- [How to complete this task]:
Reproduce exactly the span of lines beginning at the one with "You are a computer-use" and ending at the last line of the data below, omitting pictures.

(Saved data entries)
------------------------------------------------------------

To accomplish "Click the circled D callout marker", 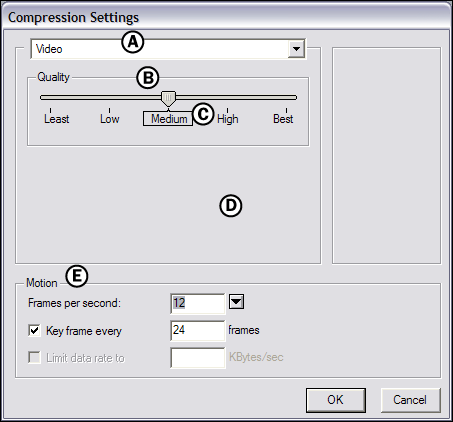I will pyautogui.click(x=231, y=205).
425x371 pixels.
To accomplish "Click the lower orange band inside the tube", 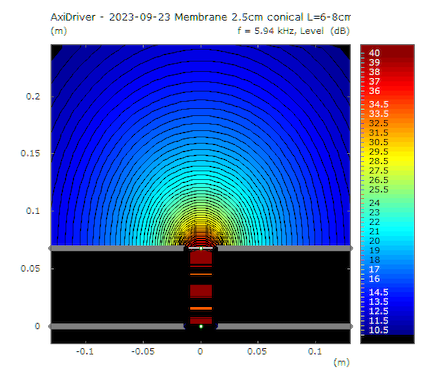I will [201, 308].
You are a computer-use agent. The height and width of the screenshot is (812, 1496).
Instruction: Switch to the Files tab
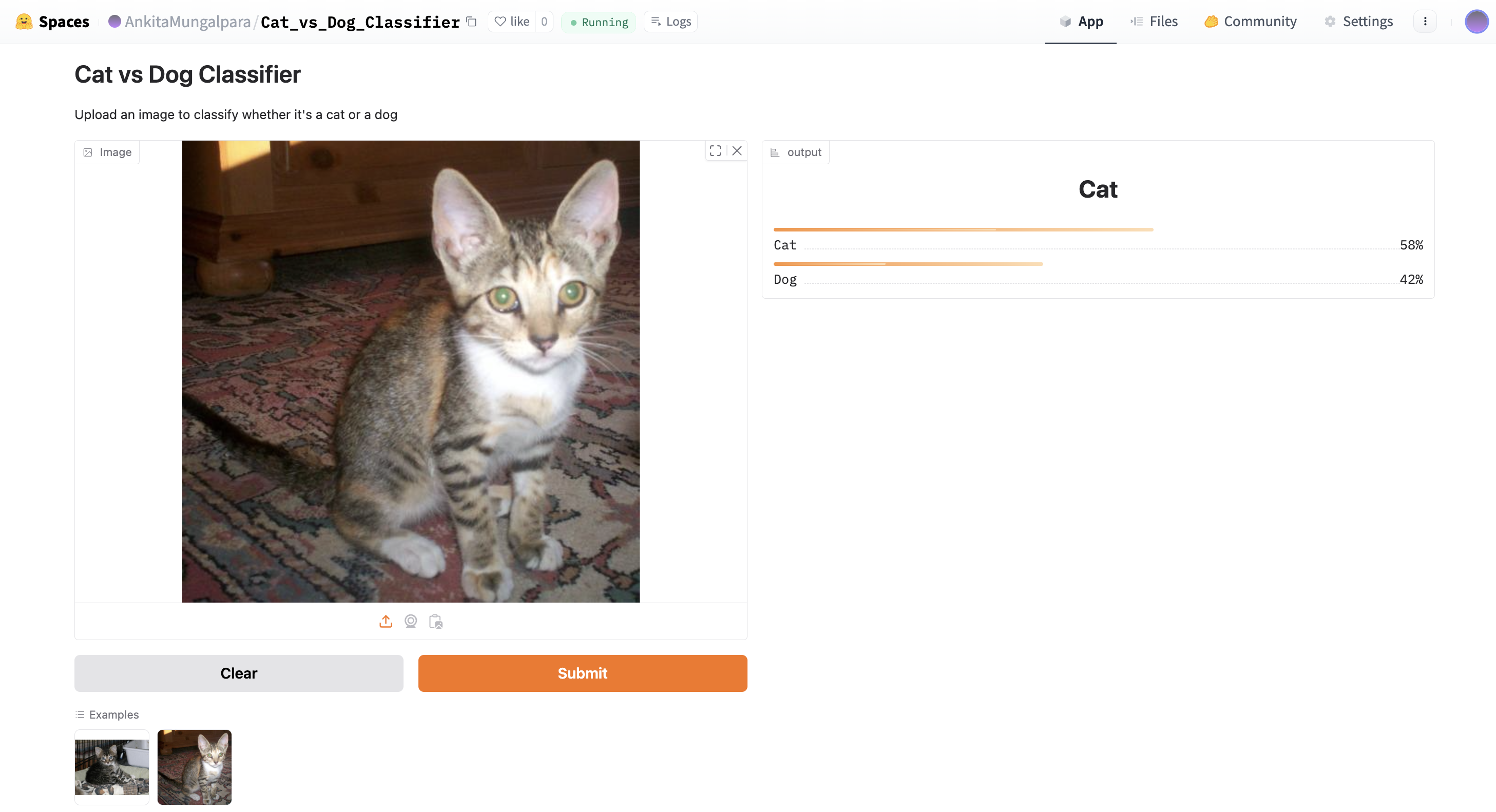tap(1154, 22)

------------------------------------------------------------

- [Worked solution]:
You are a computer-use agent. The height and width of the screenshot is (812, 1496).
Instruction: Switch to the Files tab
tap(1154, 22)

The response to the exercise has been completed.